- _Estratto del testo_:
+---+
Traduzione di Giovanna Granato

 “È una storia d’amore che conoscete già. Un prode cavaliere scorge una gentil pulzella alla lontana finestra di un castello minaccioso. I loro sguardi si incrociano, separati dalle brume della brughiera riarsa. Chimica istantanea. E così il bravo cavaliere va dritto sparato al castello, brandendo la lancia.”

Ovviamente ci sarà il drago da sconfiggere. E il cavaliere provvederà, mettendo in gioco la propria vita. Perché?

Lo si sa bene. Pure se non si dice.

«Gentil pulzella» significa «vergine piacente» (…). Perché c’è poco da fare gli ingenui: sappiamo per che cosa si batte il cavaliere. State pur certi che dopo aver scannato il drago non si accontenterà di un: «Mio eroe» ansimato dalla pulzella.”

Incipit perfetto. Il lettore, a questo punto, non lascerà la lettura. Vorrà sapere: dove andrà a parare il Nostro, dopo questo inizio? Dopotutto, ha scritto un saggio. Non un racconto. Ed è abilissimo a prenderla da un apparente altrove per farci scoprire, non solo di cosa si tratta, ma soprattutto che: sempre di ciò si tratta; dove quel <ciò> ingloberà, saggio dopo saggio, gli argomenti più disparati e inattesi.

A seguito di un aggancio leggero, talvolta ilare, di un avvio di conversazione dal tono salottiero, in cui si parla d’altro, ci troveremo ridacchianti ma, come dire, a nervi tesi, sospettando di dover affrontare temi importanti, incerti dell’ovvio apparente. E d’improvviso, siamo pronti ad incontrare, in piena luce, qualcosa che già sapevamo ma che, talvolta, spesso, quasi sempre, preferivamo tenere nell’ombra. Per un qualche timore del doverci fare i conti.

I temi saranno i più vari. Dall’11 settembre alla scrittura, al cinema. Sempre parlando di noi. Del fatto che “se dimentichiamo come morire, finiremo col dimenticare come vivere”.
+---+
- _Cosa farai_:
**A)** Trascrivi dall'estratto, senza alcuna modifica, il brano che inizia con "Traduzione di Giovanna" e termina con "propria vita. Perché?".
**B)** Secondo l'estratto, perché il lettore non abbandonerà la lettura dopo l'incipit? Rispondi in una o due frasi.
**C)** Continua l'estratto partendo dalla sua ultima frase.
Il materiale riportato più avanti non ha alcun legame con l'estratto.

- _Contenuto del dataset_:
+---+
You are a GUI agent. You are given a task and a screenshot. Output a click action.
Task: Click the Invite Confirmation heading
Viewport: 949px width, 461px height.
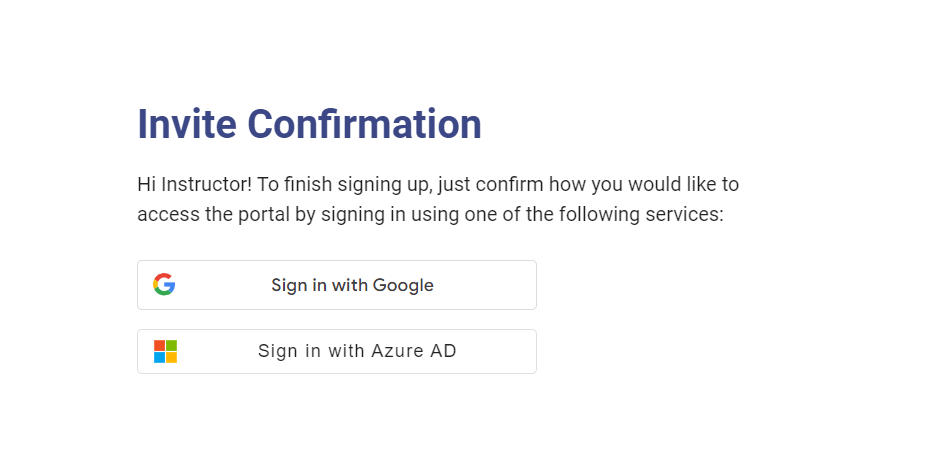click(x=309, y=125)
+---+
- _Risposte in ordine_:
**A)**
Traduzione di Giovanna Granato

 “È una storia d’amore che conoscete già. Un prode cavaliere scorge una gentil pulzella alla lontana finestra di un castello minaccioso. I loro sguardi si incrociano, separati dalle brume della brughiera riarsa. Chimica istantanea. E così il bravo cavaliere va dritto sparato al castello, brandendo la lancia.”

Ovviamente ci sarà il drago da sconfiggere. E il cavaliere provvederà, mettendo in gioco la propria vita. Perché?

**B)** Perché vorrà sapere dove andrà a parare l'autore dopo un inizio del genere, dato che ha scritto un saggio e non un racconto.

**C)**
Argomenti diversi, legati da un filo nascosto che ci inviteranno non tanto, o solo, ad evitare gli stereotipi e i luoghi comuni propri di un pensiero pigro, della quotidianità, ma soprattutto a guardare il nostro mondo con stupore: infantile, direi, vale a dire curioso, scientifico, creativo; e dunque naturalmente disposto alla scoperta; da cui trarre conclusioni.

Il primo pezzo – Titolo: “Di nuovo fuoco e fiamme” – apre una raccolta di dodici articoli-saggi, seguiti dalla trascrizione di tre interviste a D.F.W.

Reincontrando questo libro, ho fatto mente locale al fatto che, mentre sta scorrendo l’ottavo anno da che ho aperto questo spazio di condivisione, credo sia giunto il tempo, per me, di rivisitare alcuni dei miei narratori del secondo ‘900; degli autori da cui sono partite le pagine che ho sentito il bisogno di condividere. Talvolta anche osando troppo, per la verità, come nel caso di D.F.W. ma non solo.

In uscita, si spera, da questo nostro tempo di incertezza malata – nel mio caso anche un po’ confusa dai desideri dei troppi libri che mi precipitano addosso, che rendono la scelta quasi impossibile, scollegata dalla necessaria relazione ai giorni, al pensiero, a un progetto – sento il bisogno di fare il punto.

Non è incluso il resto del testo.